**ACTION ITEM**
What is needed is the exact text of each line in the listing below from the one with "This screenshot has height=523, width=615." up to and including the one with "the date cell", and no pictures.

**GIVEN ENTRIES**
+---+

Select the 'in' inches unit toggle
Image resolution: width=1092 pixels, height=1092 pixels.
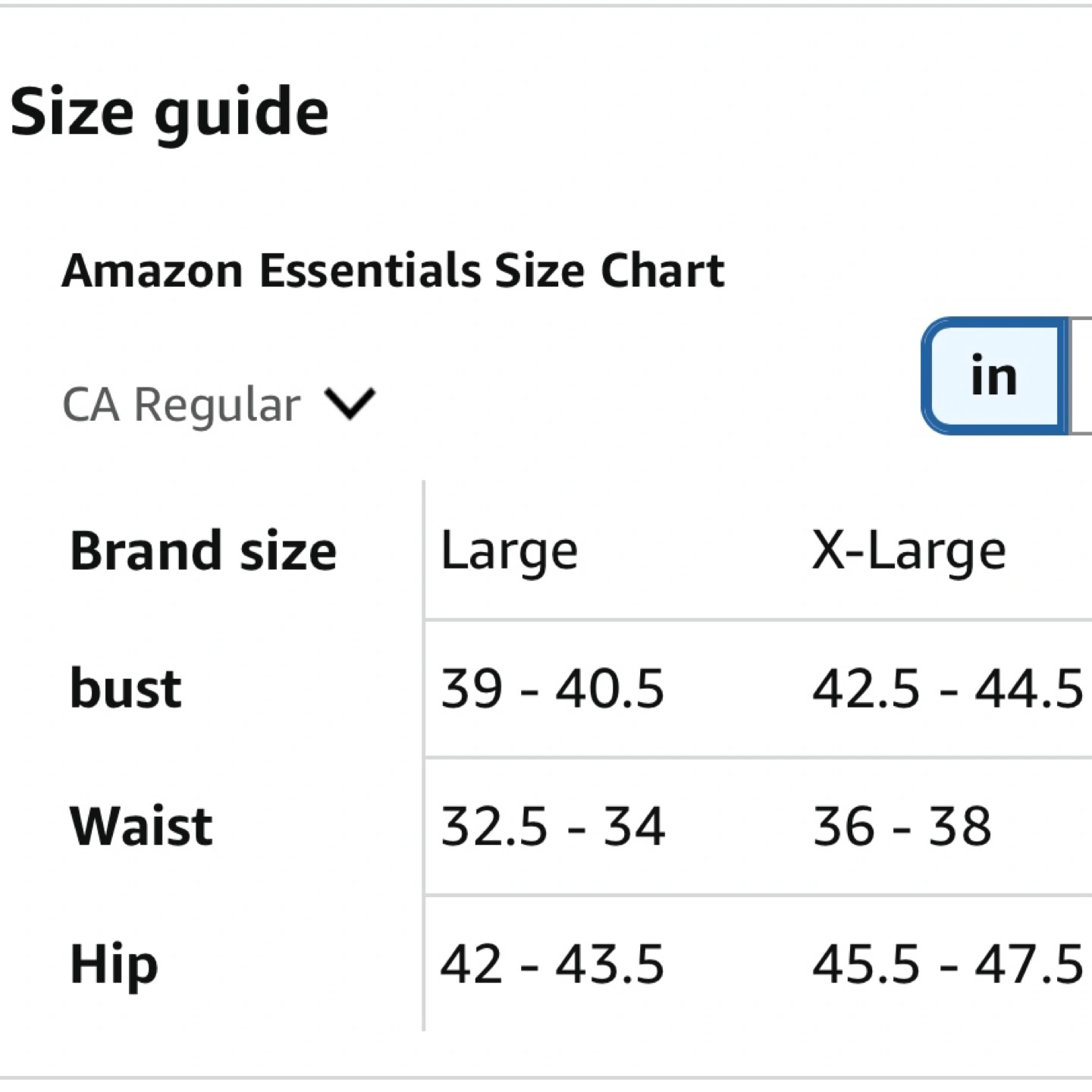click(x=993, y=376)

+---+

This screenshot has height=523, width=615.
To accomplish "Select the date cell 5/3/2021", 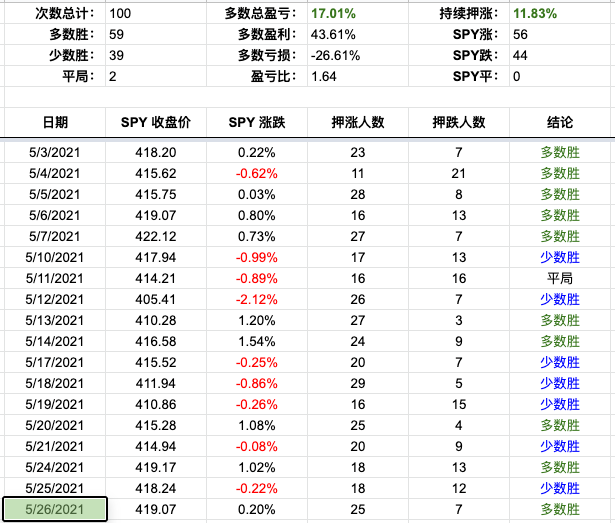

+---+

**RESULT OF THIS EXERCISE**
This screenshot has height=523, width=615.
To accomplish "Select the date cell 5/3/2021", 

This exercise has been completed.